## Assignment
What lines of the material below include the string "Given"? Copy all of them.

## Data supplied

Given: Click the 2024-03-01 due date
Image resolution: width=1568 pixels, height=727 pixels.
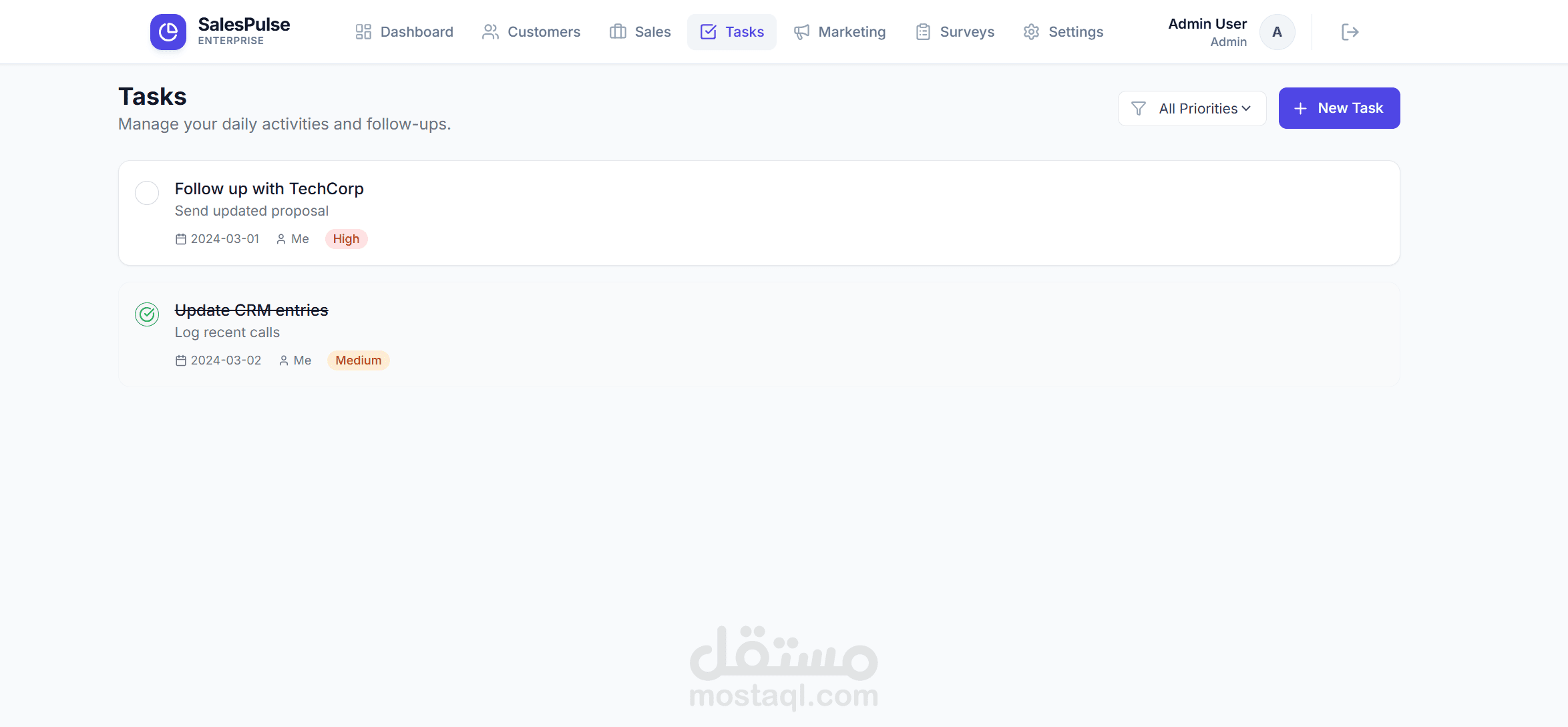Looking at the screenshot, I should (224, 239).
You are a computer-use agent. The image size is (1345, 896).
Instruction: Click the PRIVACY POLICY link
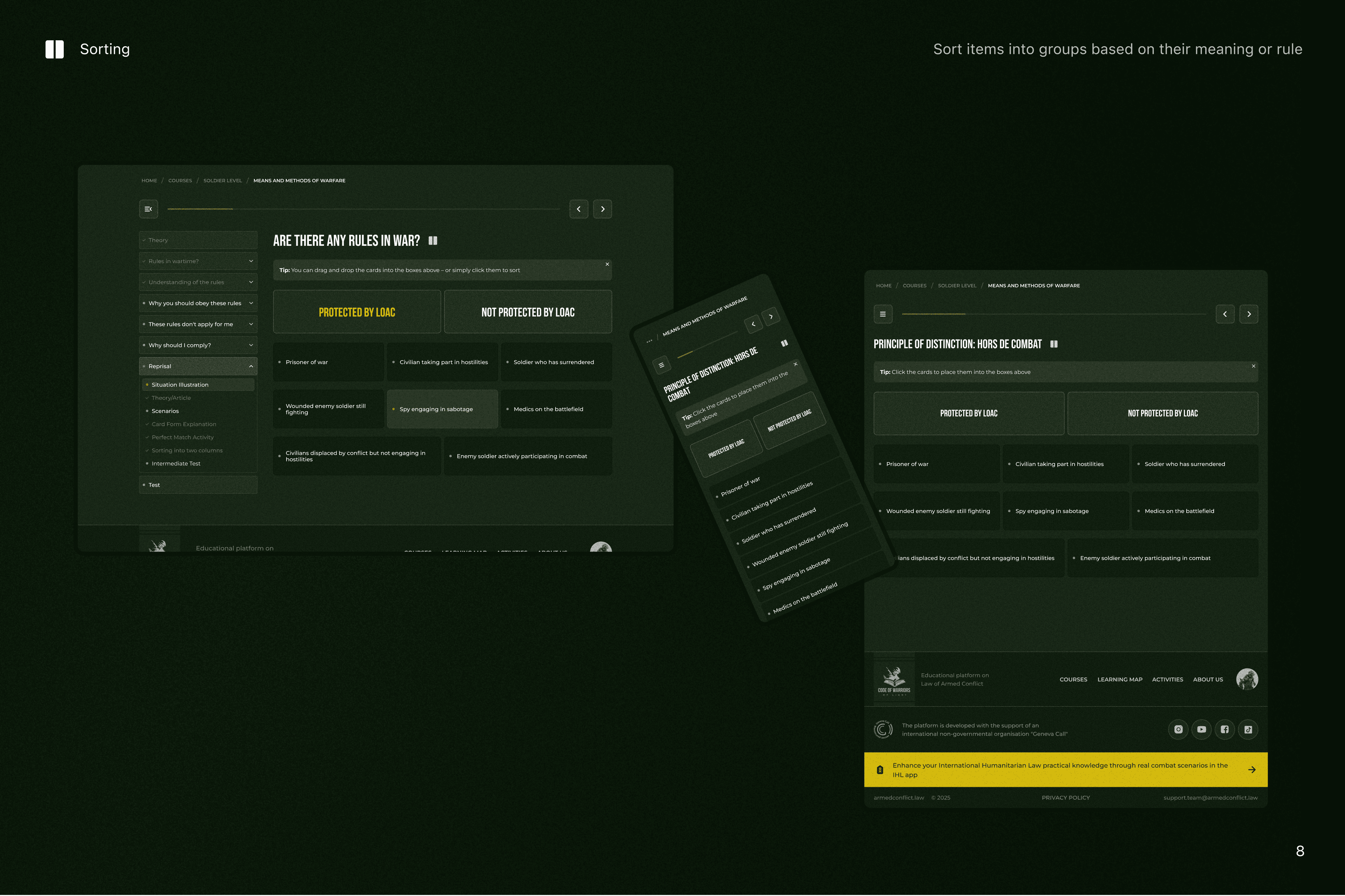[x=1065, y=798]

...

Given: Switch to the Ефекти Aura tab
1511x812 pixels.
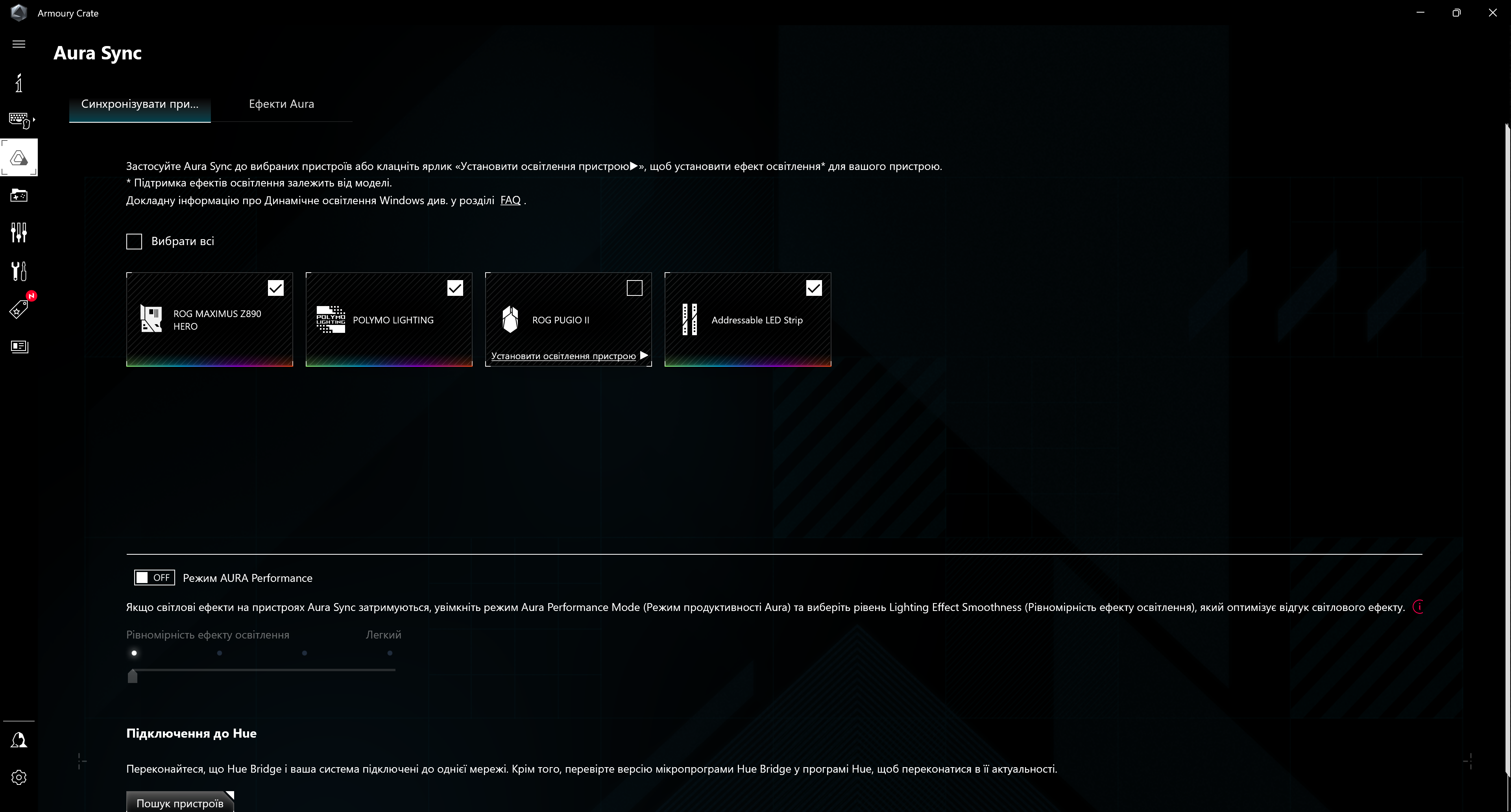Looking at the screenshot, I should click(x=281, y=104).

## Written solution
Given: Click the 2024-03-01 due date
Given: Switch to the Ефекти Aura tab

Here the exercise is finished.